Anderson’s film has narrative echoes of Alfred Hitchcock’s Rebecca and James Ivory’s Surviving Picasso, though the film it resembles the most is Martin Scorsese’s The Age of Innocence; both films are designed to immerse the viewer into their distant worlds, overflow with immaculate period detail and feature central characters who are hard to relate to. Phantom Thread is as strange a choice for Anderson as The Age of Innocence was for Scorsese (the word “strange” certainly applies to Anderson’s film overall) but both are defiantly outside-the-box and worthy additions to their body of work.
At the most basic level, Anderson is expecting his audience to bask in Day-Lewis’s deeply nuanced, impressively controlled and richly entertaining performance. On that level alone, Phantom Thread provides a master class in acting, as well as filmmaking and unpredictable and carefully structured storytelling. If you’re not a fan of Day-Lewis’ work or find Anderson’s movies to be off-putting, this won’t win you over. On the other hand, if you consider yourself an adventurous moviegoer, delight in having an altogether new experience in a movie theater and can be patient with Anderson’s deliberate pacing and sometimes odd character moments, there is much here to admire.

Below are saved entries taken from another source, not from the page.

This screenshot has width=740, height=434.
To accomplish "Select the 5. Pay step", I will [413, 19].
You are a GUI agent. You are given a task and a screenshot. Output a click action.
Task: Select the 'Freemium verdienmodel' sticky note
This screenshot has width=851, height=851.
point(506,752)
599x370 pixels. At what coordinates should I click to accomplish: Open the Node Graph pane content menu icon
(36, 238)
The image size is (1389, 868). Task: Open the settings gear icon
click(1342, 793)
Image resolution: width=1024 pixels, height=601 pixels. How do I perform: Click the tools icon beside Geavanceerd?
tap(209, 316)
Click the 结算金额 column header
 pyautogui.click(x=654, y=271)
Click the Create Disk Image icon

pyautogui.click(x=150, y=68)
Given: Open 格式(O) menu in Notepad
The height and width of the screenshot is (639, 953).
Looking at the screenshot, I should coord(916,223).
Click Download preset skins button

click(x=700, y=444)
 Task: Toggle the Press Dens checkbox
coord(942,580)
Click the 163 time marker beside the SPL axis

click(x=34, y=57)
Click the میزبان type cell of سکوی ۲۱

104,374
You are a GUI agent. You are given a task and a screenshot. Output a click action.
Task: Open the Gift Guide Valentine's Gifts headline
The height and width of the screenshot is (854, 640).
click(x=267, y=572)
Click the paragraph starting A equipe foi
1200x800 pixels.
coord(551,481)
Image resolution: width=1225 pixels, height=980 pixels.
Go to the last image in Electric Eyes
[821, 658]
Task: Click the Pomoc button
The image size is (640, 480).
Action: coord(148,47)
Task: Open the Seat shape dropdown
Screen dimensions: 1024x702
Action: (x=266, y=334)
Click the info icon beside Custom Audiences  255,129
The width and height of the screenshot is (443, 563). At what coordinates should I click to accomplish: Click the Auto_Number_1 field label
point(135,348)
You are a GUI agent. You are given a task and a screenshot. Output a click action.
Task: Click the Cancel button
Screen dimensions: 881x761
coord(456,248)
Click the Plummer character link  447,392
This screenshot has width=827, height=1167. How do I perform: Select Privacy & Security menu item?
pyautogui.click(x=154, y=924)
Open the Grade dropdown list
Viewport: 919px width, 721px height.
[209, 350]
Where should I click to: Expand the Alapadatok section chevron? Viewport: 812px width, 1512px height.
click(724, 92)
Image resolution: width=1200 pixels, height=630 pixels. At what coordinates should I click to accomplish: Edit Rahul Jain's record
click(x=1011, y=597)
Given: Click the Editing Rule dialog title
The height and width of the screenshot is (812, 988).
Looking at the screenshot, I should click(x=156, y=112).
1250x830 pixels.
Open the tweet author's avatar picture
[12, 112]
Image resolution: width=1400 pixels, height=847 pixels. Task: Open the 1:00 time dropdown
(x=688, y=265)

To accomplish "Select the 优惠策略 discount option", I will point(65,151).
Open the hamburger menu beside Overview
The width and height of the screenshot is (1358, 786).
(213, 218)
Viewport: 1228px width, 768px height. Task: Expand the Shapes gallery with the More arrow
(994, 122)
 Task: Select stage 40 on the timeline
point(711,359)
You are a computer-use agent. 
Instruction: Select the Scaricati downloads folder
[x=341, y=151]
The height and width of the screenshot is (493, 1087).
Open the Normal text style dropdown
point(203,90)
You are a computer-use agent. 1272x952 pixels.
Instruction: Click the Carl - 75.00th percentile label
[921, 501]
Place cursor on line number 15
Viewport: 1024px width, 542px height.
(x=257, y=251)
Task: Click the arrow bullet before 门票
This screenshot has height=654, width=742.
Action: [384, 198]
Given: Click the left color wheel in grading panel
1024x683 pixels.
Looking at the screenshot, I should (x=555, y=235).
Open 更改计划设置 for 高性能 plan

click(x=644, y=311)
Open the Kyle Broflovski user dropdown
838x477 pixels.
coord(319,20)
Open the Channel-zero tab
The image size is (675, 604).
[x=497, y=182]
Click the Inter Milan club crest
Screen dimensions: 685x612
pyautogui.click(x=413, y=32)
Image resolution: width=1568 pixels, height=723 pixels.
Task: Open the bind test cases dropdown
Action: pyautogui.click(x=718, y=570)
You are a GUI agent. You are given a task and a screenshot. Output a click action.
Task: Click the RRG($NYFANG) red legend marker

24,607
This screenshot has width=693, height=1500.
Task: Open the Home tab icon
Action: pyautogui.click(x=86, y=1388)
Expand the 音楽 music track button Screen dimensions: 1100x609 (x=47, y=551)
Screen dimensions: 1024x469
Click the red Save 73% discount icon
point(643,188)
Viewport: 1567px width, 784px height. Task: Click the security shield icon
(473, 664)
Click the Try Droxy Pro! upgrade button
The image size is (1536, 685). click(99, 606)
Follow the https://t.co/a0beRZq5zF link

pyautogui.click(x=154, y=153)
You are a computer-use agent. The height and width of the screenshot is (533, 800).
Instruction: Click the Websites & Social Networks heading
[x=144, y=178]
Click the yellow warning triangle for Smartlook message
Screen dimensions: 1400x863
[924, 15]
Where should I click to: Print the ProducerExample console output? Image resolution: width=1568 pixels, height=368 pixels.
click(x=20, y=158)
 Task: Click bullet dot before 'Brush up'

While Phantom Thread is a far more accessible film than Anderson’s previous film (and, let it be said, his best work to date) The Master, it shares distinct connections with it. Both films are about a creator with an unsteady frame of mind, whose relationship with a devoted but unworthy pupil is their downfall. They also sport the work of composer Jonny Greenwood, whose score here is more fittingly romantic and less harsh than in other Anderson collaborations.
The ending is odd, though it remains thematically consistent with everything that came before it. Anderson’s conclusion seems like a way of connecting established behaviors more than a proper third act conclusion. Those uninterested in the day-to-day life of a demanding designer may find the film easy to resist, with its many fetishistic close ups of stitching, sewing and needlepoint thread work. Despite how easy it is to categorize this as a Romantic Period Drama, Anderson’s film is so odd and of a piece with his other offbeat classics (like There Will Be Blood, Magnolia and Punch-Drunk Love) that a split reaction to it is inevitable. In the same way it took years for a full appreciation of The Age of Innocence to build, the same response is likely for Phantom Thread.
Anderson’s willingness to take chances with already unusual material remains admirable. There are several scenes that are mini-masterpieces by themselves, like Reynolds’ “surprise” date with Alma, the bitter New Year’s Eve party and the ultimate scene to ever feature an omelet.
This is essentially a three-character film, with Day-Lewis’ robust and surprisingly sympathetic turn complimented by Krieps’ expressive, relatable work and Manville’s icy, terrifying performance. The three leads are so captivating and Anderson’s film so intriguingly unlike any other currently playing, Phantom Thread weaves us into its spellbinding tale as firmly as a thread on a Woodcock dress.